▶ QUESTIONS TO ANSWER:
**a.** Print the passage of the Motown memory post from "Although, there is" up to and including "favorite music memories.", word for word.
**b.** Summarize the Motown memory post in two sentences.
**c.** Go on with the Motown memory post from its last sentence.

Music Monday: Motown Memory With Momma

Everyone has certain songs, albums or artists that immediately take you back to a scene from your childhood. For me, it may be listening to “Bear With You” by Trip Lee (ya know, the cool guy who was going to come and speak in chapel but didn’t) before a basketball game in the sixth grade, or listening to Bing Crosby around Christmastime. There are so many moments like these that can resurrect from the cobwebbed corners of my mind with a single note or riff. 

Although, there is one that is very near and dear to my heart, one of my “happy places” if you will. So let me take you back on a journey into one of my favorite music memories. 

I’m four years old, chubby-cheeked and all. I don’t know what school is, what genuine hurt and pain is or what the real world is like. I’m an innocent child with something that is so very needed in today’s world: pure joy. My house on Woodway Circle is cozy, with a backyard fit for the grandest of adventures.

It’s a Saturday morning, and mom is cleaning when she turns on the Motown classics CD for the first time. Out from the speakers flow the voices of Stevie Wonder, Smoky Robinson and Diana Ross & The Supremes. The song “You Can’t Hurry Love” comes on, and my mom hands me a tambourine, the first of many times doing so… and we dance. We dance just how you think a mother and her four-year-old would, with no care in the world and the biggest smiles our faces would allow.

▶ COLLECTED DATA:
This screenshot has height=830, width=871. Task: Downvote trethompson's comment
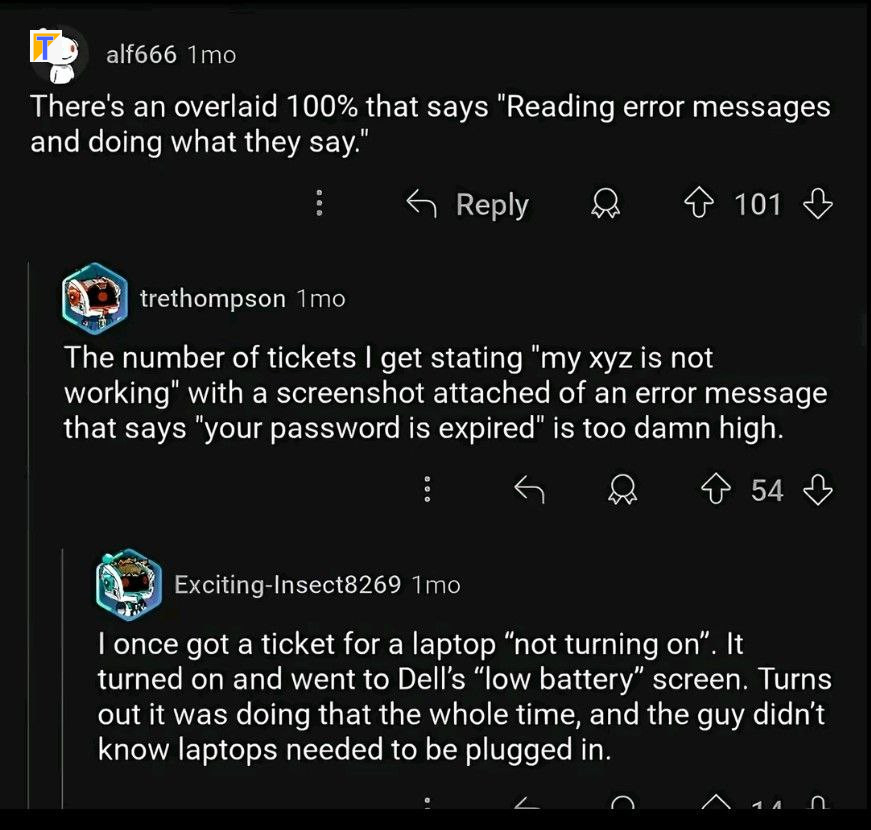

▶ ANSWERS BY ITEM:
**a.**
Although, there is one that is very near and dear to my heart, one of my “happy places” if you will. So let me take you back on a journey into one of my favorite music memories.

**b.** Certain songs can instantly bring back childhood scenes, and the writer names several before turning to one especially cherished memory. At four years old, on a Saturday morning while the writer's mom was cleaning, she played a Motown classics CD for the first time, handed over a tambourine during "You Can't Hurry Love," and the two danced with no care in the world.

**c.**
I thought I was the best dancer in the world because my momma thought so. We would dance to songs like that for hours, but that one song (“You Can’t Hurry Love”) just seemed to stick out more than the others. It may not be the exact meaning of the song, but this is how my mind interprets it. You may want to hurry up to bigger and better parts of life, but just be patient and love the time you’re in right now. In that moment, in time when I was four, I wanted to just be there, dancing with my mom, and never grow up. 

Moments like these make me realize how thankful I am for not just my mom, but both of my parents. I believe music has the power to evoke these feelings, and that is what is so simply beautiful about it.